## Consegna scritta 1
Restituisci senza alcuna modifica tutto ciò che va dall'inizio dei record fino alla riga che contiene "tap(309, 111)", incluse entrambe le estremità.

Un puzzle complicato, che fa rivedere al rialzo il numero di lavoratori e piccoli artigiani che ricorreranno agli ammortizzatori sociali. Solo nella giornata di ieri decine di piccole, medie e grandi aziende hanno presentato centinaia di nuove richieste di cassintegrazione, ma nelle prossime ore la crescita è prevista essere ancora più importante, sforando la quota mille dipendenti stimata la scorsa settimana.
Alta tensione sul fronte sindacale, dove la decisione di diverse aziende di tenere i cancelli aperti sta portando verso un duro scontro tra gli imprenditori e i rappresentanti dei lavoratori.
«Dopo una prima bozza più restrittiva, ora possono restare aperte anche fabbriche non essenziali come quelle della plastica o alcuni comparti del metalmeccanico — spiega Pieralberto Colombo, segretario provinciale Cgil — È essenziale garantire prima di tutto la salute ed è incomprensibile la scelta di allargare le maglie per farci rientrare imprese che potrebbero restare chiuse».

## Consegna scritta 2
Porta avanti il testo sulla cassa integrazione e sullo scontro sindacale, riprendendo da dove si ferma.

## I record

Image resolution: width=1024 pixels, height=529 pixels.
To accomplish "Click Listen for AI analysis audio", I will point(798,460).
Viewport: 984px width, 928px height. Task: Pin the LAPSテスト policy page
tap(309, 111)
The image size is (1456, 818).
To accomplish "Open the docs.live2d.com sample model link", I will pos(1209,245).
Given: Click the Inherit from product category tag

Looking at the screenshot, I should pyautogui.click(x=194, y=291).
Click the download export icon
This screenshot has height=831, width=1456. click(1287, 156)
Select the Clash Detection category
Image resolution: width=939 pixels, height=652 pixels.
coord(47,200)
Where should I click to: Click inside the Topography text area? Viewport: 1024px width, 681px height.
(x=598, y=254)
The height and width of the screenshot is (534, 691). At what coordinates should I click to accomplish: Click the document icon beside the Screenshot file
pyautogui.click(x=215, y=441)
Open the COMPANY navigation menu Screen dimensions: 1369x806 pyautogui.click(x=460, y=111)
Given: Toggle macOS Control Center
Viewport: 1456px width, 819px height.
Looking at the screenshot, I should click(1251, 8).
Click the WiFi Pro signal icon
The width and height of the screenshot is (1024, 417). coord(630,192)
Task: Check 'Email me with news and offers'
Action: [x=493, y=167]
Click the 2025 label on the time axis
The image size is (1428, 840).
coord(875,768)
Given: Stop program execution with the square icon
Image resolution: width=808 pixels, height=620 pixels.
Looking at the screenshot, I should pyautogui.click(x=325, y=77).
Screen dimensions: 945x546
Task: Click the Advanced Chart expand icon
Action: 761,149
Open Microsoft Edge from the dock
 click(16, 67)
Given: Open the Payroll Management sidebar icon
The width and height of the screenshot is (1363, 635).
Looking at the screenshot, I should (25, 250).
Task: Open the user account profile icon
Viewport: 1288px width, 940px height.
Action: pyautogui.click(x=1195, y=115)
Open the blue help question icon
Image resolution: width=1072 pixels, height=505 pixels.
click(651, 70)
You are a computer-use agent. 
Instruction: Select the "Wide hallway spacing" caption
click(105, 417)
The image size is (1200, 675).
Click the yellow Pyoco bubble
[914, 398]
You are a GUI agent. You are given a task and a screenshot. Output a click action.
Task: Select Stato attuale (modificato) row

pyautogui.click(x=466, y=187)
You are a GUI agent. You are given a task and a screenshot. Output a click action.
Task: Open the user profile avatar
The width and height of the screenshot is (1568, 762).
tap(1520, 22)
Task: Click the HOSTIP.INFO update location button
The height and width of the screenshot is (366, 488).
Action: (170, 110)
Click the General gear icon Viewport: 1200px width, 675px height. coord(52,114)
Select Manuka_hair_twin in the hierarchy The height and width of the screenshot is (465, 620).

## Risposta al compito 1
Image resolution: width=1024 pixels, height=529 pixels.
To accomplish "Click Listen for AI analysis audio", I will point(798,460).
Viewport: 984px width, 928px height. Task: Pin the LAPSテスト policy page
tap(309, 111)

## Risposta al compito 2
Una necessità, quella di garantire sicurezza, confermata anche Samuel Scavazzin (Cisl di Padova e Rovigo). «È paradossale che noi sindacati chiediamo la chiusura delle aziende, ma è tutela della salute — chiarisce Scavazzin — Siamo davanti ad un disastro. Prima il settore artigianale, ora quello industriale. L’edilizia, il commercio, il tessile, la trasformazione dei prodotti alimentari stanno subendo un duro colpo, compresi gli indotti».
Ma a preoccupare è anche quello che accadrà dopo l’emergenza. «Si sta definendo uno scenario peggiore della crisi del 2008 — ragiona Colombo — Ci vorrà uno sforzo straordinario per recuperare il terreno perso». Col rischio che anche il riconoscimento della Zls, la «Zona logistica» chiesta per portare investimenti sul territorio, sia insufficiente.